→ Ausgangstext:
********

In einem zweiten Schritt muss sich die an der Erreichung des Zwecks der Ausweisung orientierende äußerste Frist an höherrangigem Recht, vor allem an den verfassungsrechtlichen Wertentscheidungen messen und ggf. relativieren lassen (vgl. BVerwG, Urt. v. 04.09.07 - 1 C 21.07 - a.a.O.). Dieses normative Korrektiv bietet der Ausländerbehörde ein rechtsstaatliches Mittel dafür, fortwirkende einschneidende Folgen des Einreise- und Aufenthaltsverbots für die persönliche Lebensführung des Betroffenen zu begrenzen. Dabei sind sämtliche schutzwürdigen Belange des Ausländers in den Blick zu nehmen. Haben beispielsweise familiäre Belange des Betroffenen nach der Ausweisung an Gewicht gewonnen, folgt daraus eine Ermessensverdichtung in Richtung auf eine kürzere Frist (vgl. BVerwG, Urt. v. 04.09.07 - 1 C 21.07 - a.a.O.). Die Abwägung nach Maßgabe des Grundsatzes der Verhältnismäßigkeit, die auf der Grundlage der Umstände des Einzelfalls nach Gewichtung der jeweiligen Belange vorzunehmen ist, kann bis zu einer Ermessensreduzierung auf Null mit dem Ergebnis einer Befristung auf den Jetzt-Zeitpunkt führen (vgl. BVerwG, Urt. v. 07.12.99 - 1 C 13.99 - BVerwGE 110, 140; Urt. v. 04.09.07 -1 C 43.06 - BVerwGE 129, 226 ; Urt. v. 04.09.07 -1 C 21.07 - a.a.O. und Urt. v. 13.04.10 -1 C 5.09 - BVerwGE 136,284)."

********

→ Bereitgestellte Daten:
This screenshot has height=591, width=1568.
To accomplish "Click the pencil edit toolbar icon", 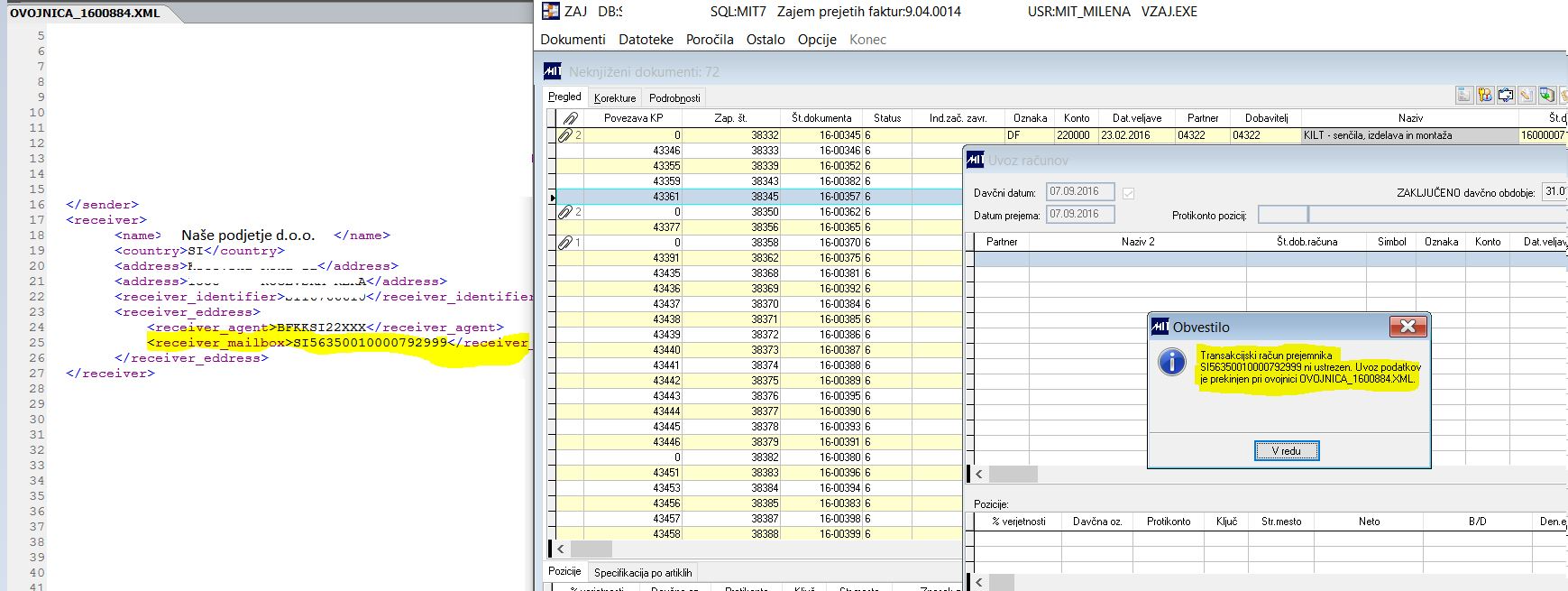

********

Welche Folge ergibt sich laut dem Ausgangstext, wenn familiäre Belange des Betroffenen nach der Ausweisung an Gewicht gewonnen haben?

Daraus folgt eine Ermessensverdichtung in Richtung auf eine kürzere Frist.